I saw “The Social Network” over the weekend, and odds are that you did too: a $23 million weekend opening. Even Facebook creator Mark Zuckerberg was reported to have snuck in a screening, despite swearing that he’d stay far away from the thing. He obviously saw the 97 rating on metacritic.com and just gave up.
So what did I like about it? Plenty, plenty, plenty.
DIALOGUE: It’s been a long, long time since I’ve seen such top-notch words tumbling forth from the screen. If screenwriter Aaron Sorkin doesn’t win a damn award, I’m deleting my Facebook account. A deluge of dialogue assaults the ears, with no chance of catching a break.
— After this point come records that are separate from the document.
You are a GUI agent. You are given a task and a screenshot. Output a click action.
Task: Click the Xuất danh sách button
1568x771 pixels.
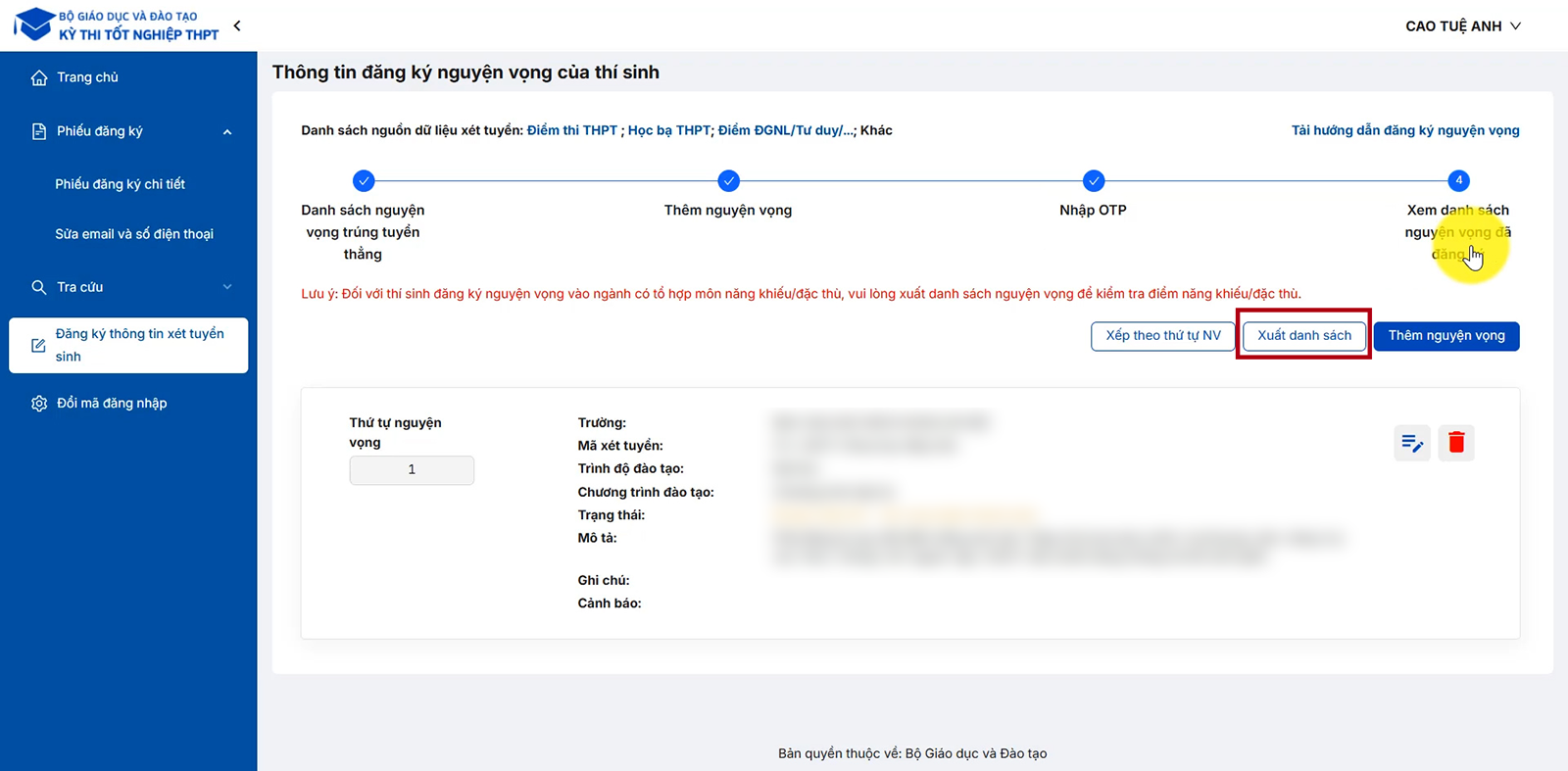tap(1303, 335)
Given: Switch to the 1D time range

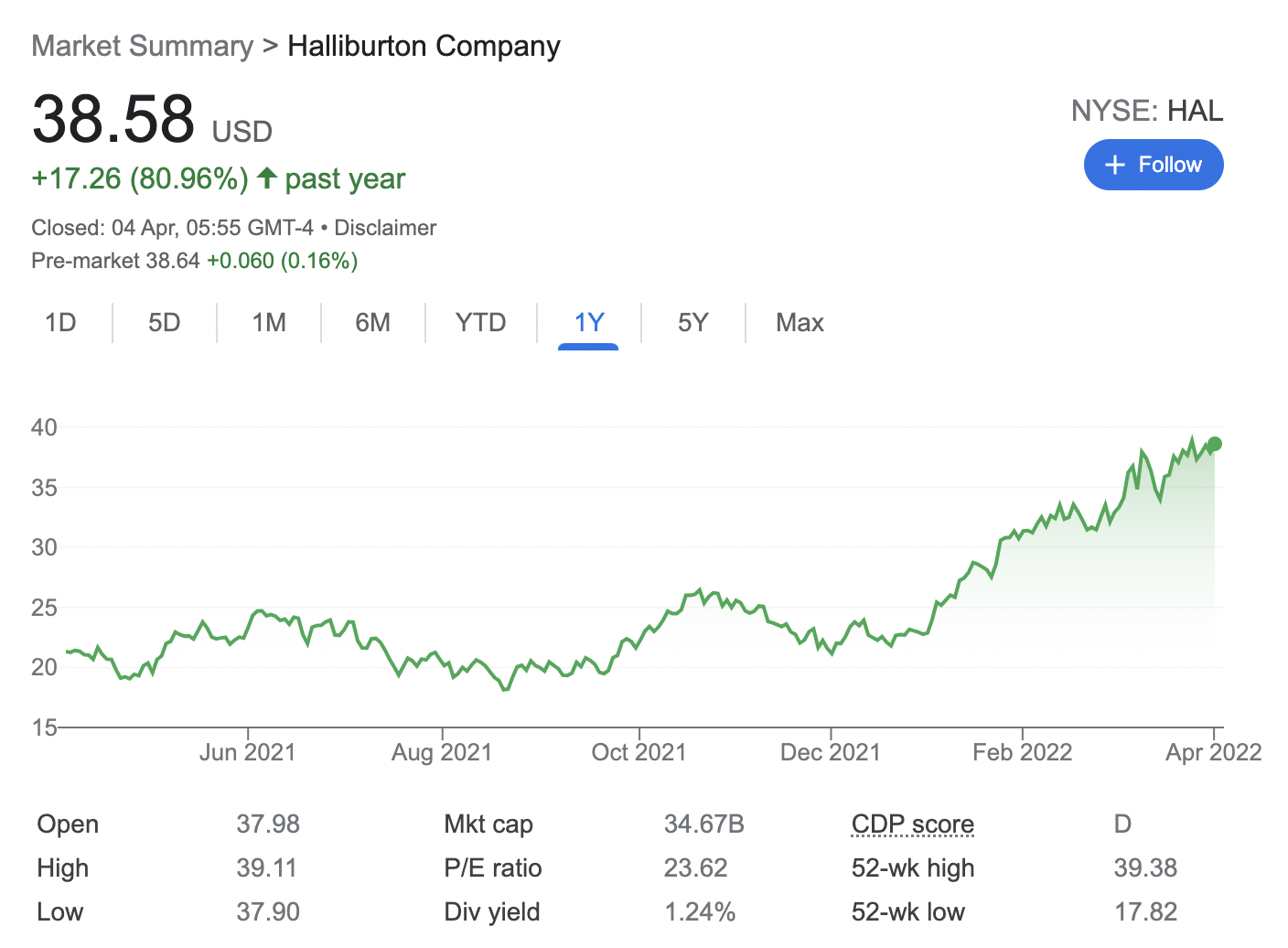Looking at the screenshot, I should click(x=60, y=322).
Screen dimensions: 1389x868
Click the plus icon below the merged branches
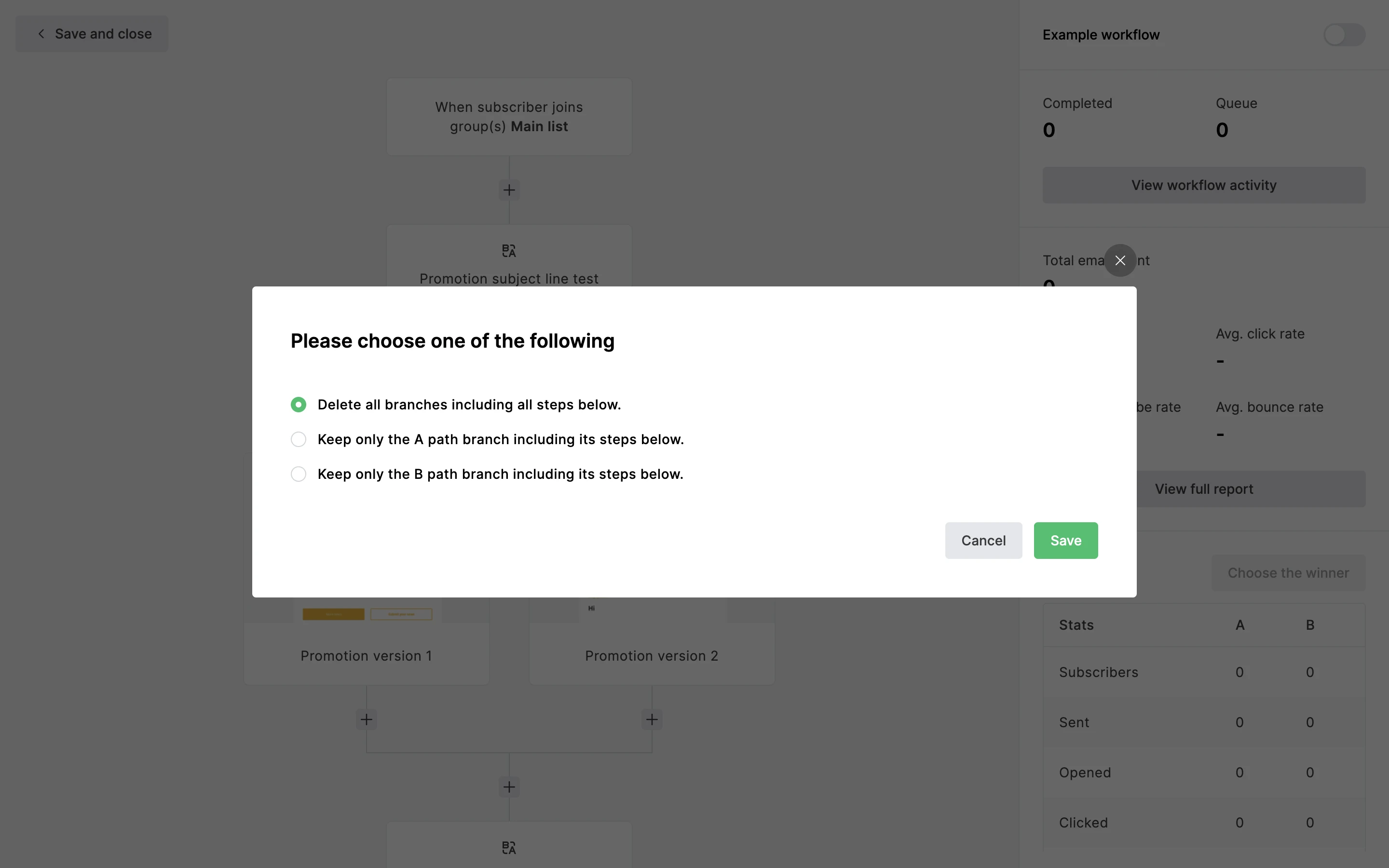tap(509, 787)
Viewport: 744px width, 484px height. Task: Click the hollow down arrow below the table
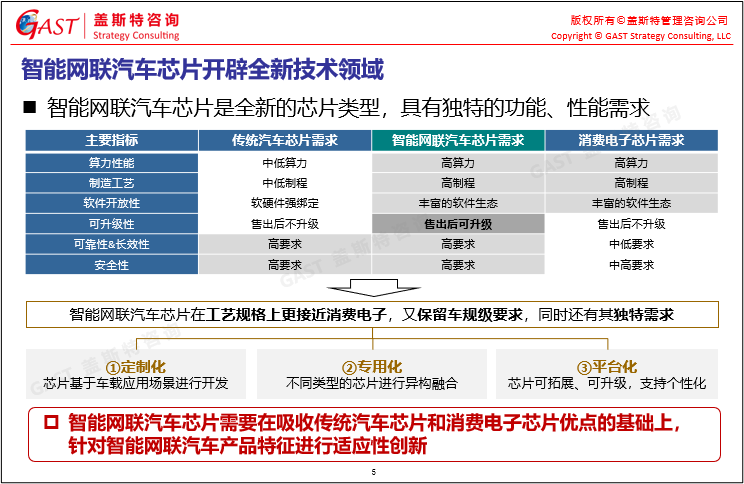tap(372, 289)
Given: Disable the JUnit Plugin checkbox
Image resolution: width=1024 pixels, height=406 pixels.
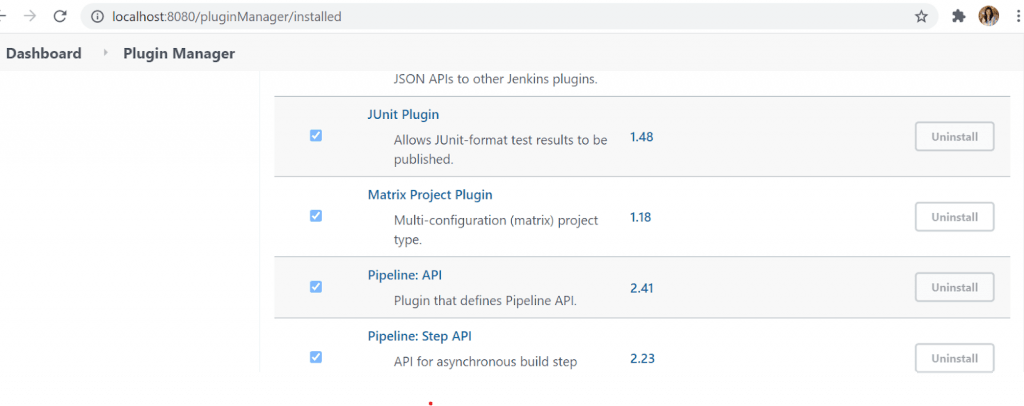Looking at the screenshot, I should pos(316,136).
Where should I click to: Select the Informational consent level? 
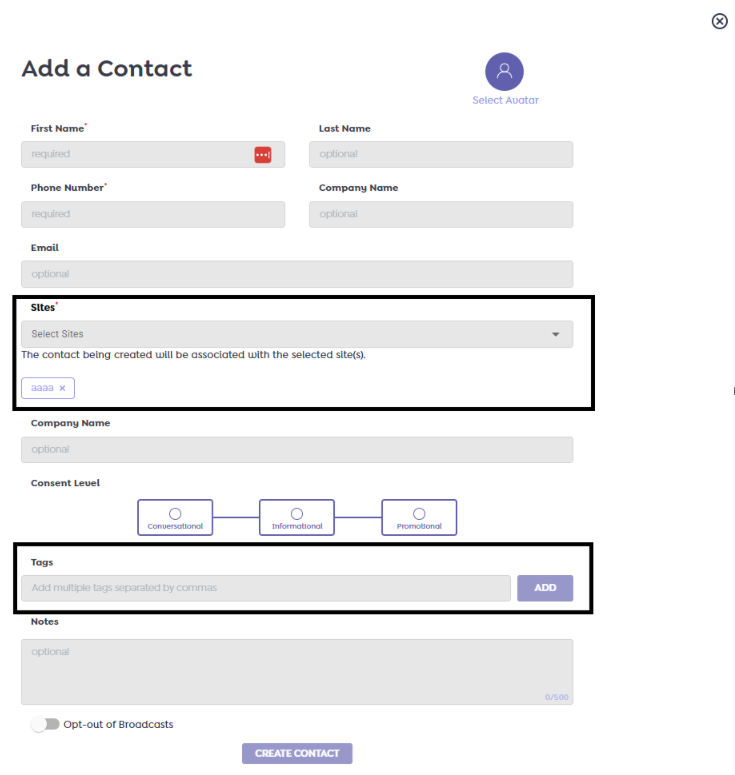[x=297, y=517]
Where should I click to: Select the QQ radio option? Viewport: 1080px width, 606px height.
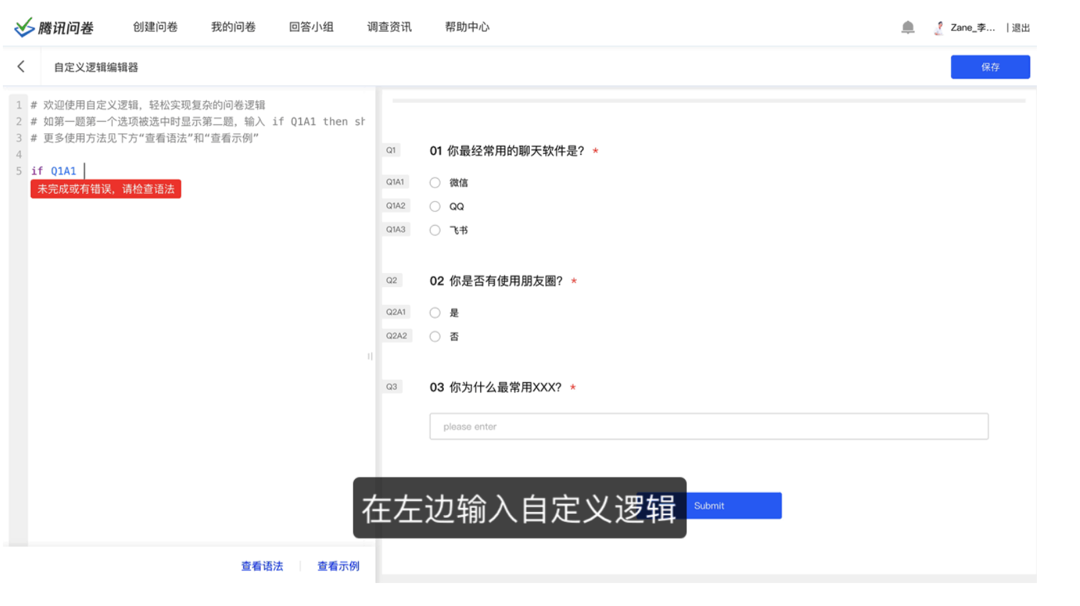pos(435,206)
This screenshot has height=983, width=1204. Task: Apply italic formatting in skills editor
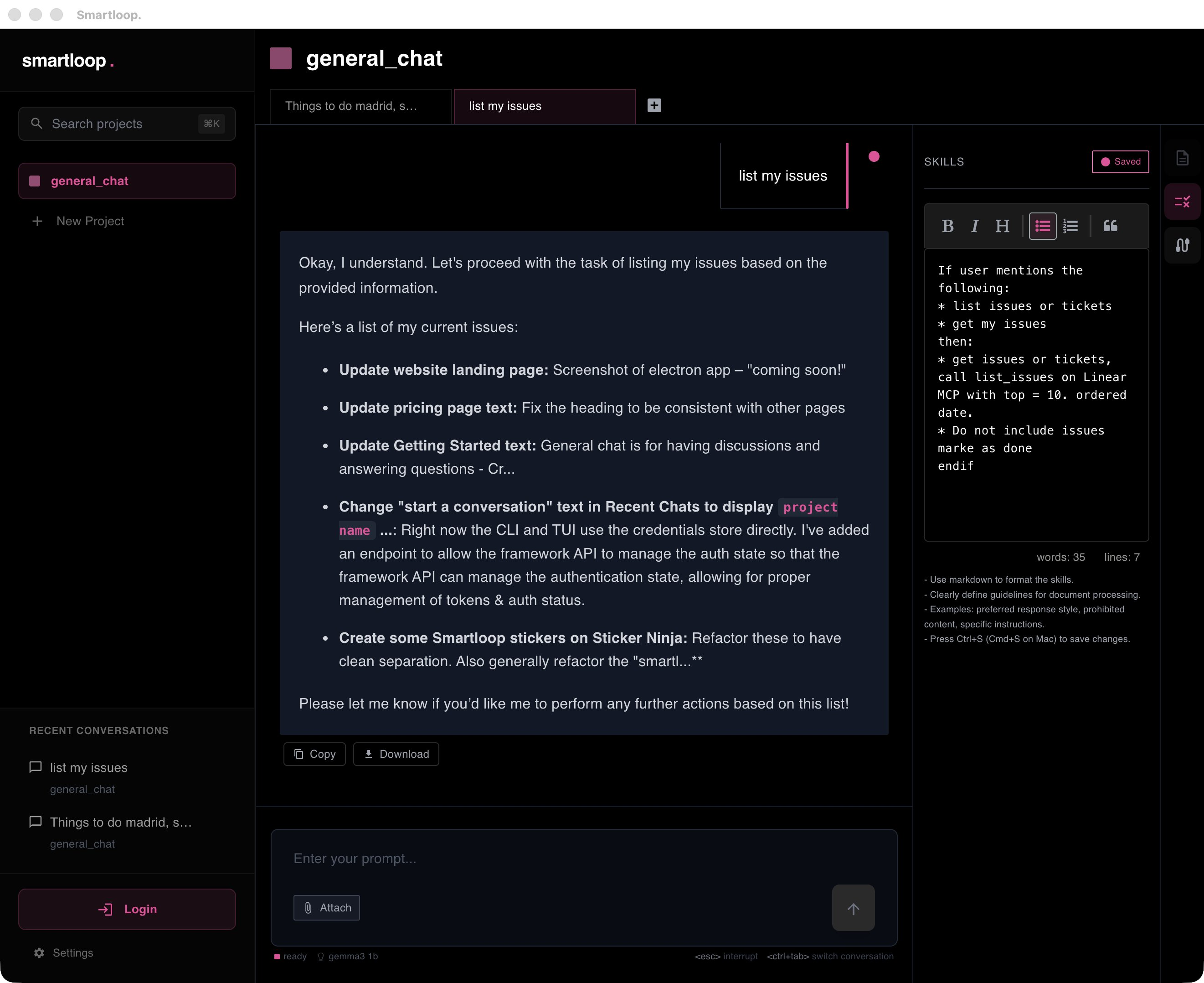pyautogui.click(x=974, y=226)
It’s a cinema racquetball match, your own thoughts dumped to the curb for tomorrow’s garbage pickup. Oh, the rhythm! There were times I caught myself laughing a full two seconds after a joke, simply because my ape brain needed time to sort it out.
NERD TALK: I had concerns that techy jargon would get buried (or at least simplified) in fine Hollywood tradition. Instead, director David Fincher toed the line nicely by thrusting it right up front, cramming one early flashback chock full of wget commands, php references, and apache mentions into the first 15 minutes. Quick editing kept the scene from becoming dull, with rapid switching between the mahogany glitz of Harvard’s social parties and the birth of Facebook in Zuckerberg’s dorm room. Beer in hand, of course.
JUSTIN TIMBERLAKE: No hint of N*Sync, but Timberlake plays a great villain as Napster co-founder Sean Parker. With a penchant for young girls and cocaine, he’s fun to hate.
MUSIC: The soundtrack (save the Beatles track leading us to the credits – I won’t say which one) is composed by Nine Inch Nails frontman Trent Reznor and his long-time collaborator Atticus Ross. It reminds me a lot of the upside-down classical effort that Radiohead guitarist Jonny Greenwood wrote for “There Will Be Blood.” Instrumental dissonance, with occasional moments where the music demands your full attention. I’m grateful they didn’t pepper the flick with indie hits.
There’s much to consider in this loose adaptation of the Facebook story. Where’s the line between fact and fiction? How quickly can ambition turn rotten? Thankfully, the often reckless Zuckerberg has built an empire 500 million strong, each ready to enact judgment through that tiny box that asks: “What’s on your mind?”